Analysts have warned that this political strategy could deepen sectarian fissures and potentially spill into violence.
Someone sent me this video. I am appalled and disgusted after watching this. Where is our PM? Why is the government silent? What the hell is going on? #Pakistan #PTI #AasiaBibiVerdict pic.twitter.com/5J2L3x7ojM— sarahrizvi (@sarahrizvi) October 31, 2018
Government bans on rallies in support of convicted murderer Qadri have fallen on deaf ears and proved ineffective in the past.
"Another problem is that when government chooses to prosecute these cases what should the judges do? Prosecutors literally play in (to) the hands of extremists. Unless the prosecution backed strongly by provincial government shows courage to not to prosecute blasphemy especially the false cases, and all of them are false, we cannot hope to see a change which is worth appreciating.
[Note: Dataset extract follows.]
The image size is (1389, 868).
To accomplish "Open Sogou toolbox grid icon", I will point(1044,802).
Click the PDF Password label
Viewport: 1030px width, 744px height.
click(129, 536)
"They decide to not decide the case. Or decide it the way the complainant wants. There is no concept of showing uprightness and deciding on the basis of principles. No one is ready to take risk," Jamal further said.
Critics of the blasphemy law have said it is used to settle personal scores or to attack minority communities.
Pakistan's Supreme Court also called on politicians in October 2015 to ensure false blasphemy accusations were not made, warning that in Islam a false accusation can be as serious as the blasphemy itself.